A veces no alcanza, porque hay historias realmente flojas, que no llegan a plantear conflictos interesantes, o que se quedan en la anécdota menor, cuasi cómica. Pero a veces el talento gráfico de Arbelo se pone al servicio de historias muy atractivas, y ahí los resultados son demoledores. Veamos cuáles son las fundamentales:
La Visita, de una. Una maravillosa incursión por el género del humor negro, con exquisita mala leche.
Ramírez, escrita por Omar Giménez y Diana Pazos, también la rompe. Y de esa misma dupla de guionistas, La Condena es seguro la mejor historieta, la más heavy e impredecible.
Del segmento en el que Arbelo recrea relatos de Enrique Anderson Imbert, me parece que el hitazo es El Ganador, otra gema de la mala leche que le hubiese gustado escribir a Sánchez Abulí.
Y cuando se mete con las creaciones de Juan José Arreola, Arbelo logra la mejor historieta del tomo, la hipnótica, sugestiva y cruelmente genial El Rinoceronte, maravillosa por donde se la mire.
El último tramo del libro, en el que Arbelo adapta relatos de distintos autores, está repleto de hallazgos.

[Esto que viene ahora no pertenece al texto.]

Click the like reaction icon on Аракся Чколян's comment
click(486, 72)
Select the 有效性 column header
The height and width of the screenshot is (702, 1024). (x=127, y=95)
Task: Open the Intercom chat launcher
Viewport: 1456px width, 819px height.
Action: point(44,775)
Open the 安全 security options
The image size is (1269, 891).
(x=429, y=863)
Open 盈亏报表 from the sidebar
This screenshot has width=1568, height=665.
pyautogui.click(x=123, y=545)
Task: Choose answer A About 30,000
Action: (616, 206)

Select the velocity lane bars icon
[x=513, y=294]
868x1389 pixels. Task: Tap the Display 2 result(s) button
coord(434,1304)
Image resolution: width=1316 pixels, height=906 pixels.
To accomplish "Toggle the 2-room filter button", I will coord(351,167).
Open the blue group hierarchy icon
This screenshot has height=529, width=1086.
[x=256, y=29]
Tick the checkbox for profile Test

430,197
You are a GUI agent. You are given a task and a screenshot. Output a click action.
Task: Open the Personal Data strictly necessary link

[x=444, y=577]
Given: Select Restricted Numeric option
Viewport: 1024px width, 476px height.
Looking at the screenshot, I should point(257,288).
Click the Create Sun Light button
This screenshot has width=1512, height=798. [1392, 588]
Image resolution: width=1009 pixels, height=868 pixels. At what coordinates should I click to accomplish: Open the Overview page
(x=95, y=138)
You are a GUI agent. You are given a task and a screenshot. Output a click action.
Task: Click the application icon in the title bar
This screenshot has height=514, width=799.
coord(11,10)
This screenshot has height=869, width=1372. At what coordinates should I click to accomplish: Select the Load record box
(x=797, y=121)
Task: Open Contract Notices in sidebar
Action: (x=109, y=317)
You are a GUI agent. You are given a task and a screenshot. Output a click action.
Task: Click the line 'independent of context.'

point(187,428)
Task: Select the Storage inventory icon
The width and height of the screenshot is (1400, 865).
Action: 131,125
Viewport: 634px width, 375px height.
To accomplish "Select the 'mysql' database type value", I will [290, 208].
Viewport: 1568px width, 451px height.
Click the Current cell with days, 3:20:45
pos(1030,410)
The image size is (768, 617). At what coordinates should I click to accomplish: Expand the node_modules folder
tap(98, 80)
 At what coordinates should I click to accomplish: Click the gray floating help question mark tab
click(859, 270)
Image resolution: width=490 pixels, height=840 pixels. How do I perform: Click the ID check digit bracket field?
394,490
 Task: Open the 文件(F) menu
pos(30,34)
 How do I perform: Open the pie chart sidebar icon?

Me encantaron Historia del Joven Celoso, Un Tipo Ahí, El Ratón y el Canario, Soledad, y la conmovedora El Ultimo Baile en Hammarkullen, con la que ya me había cruzado en otra antología reseñada acá en el blog. Acá hay muchas buenas ideas, muy bien plasmadas en la página por Arbelo, con estéticas diversas y enorme calidad para que al toque nos olvidemos que los textos vienen de obras literarias y las vivamos como verdaderas y genuinas historietas, no como meras adaptaciones.
No te dejes engañar por esa portada amarga y pecho frío: Cuando Salí de la Habana tiene onda, se lee rápido y te deja la sensación de que el universo de Frank Arbelo es virtualmente inagotable, porque lo vemos acometer desafíos raros, jodidos y -sobre todo- distintos. No hace falta llegar a la página 140 para que te caiga la ficha de que estamos ante uno de los historietistas más interesantes que tiene hoy el comic de nuestra región, ni para empezar a hacer fuerza para que se recopilen otros trabajos de Arbelo, en lo posible con la misma (e infrecuente) calidad que ofrece este libro.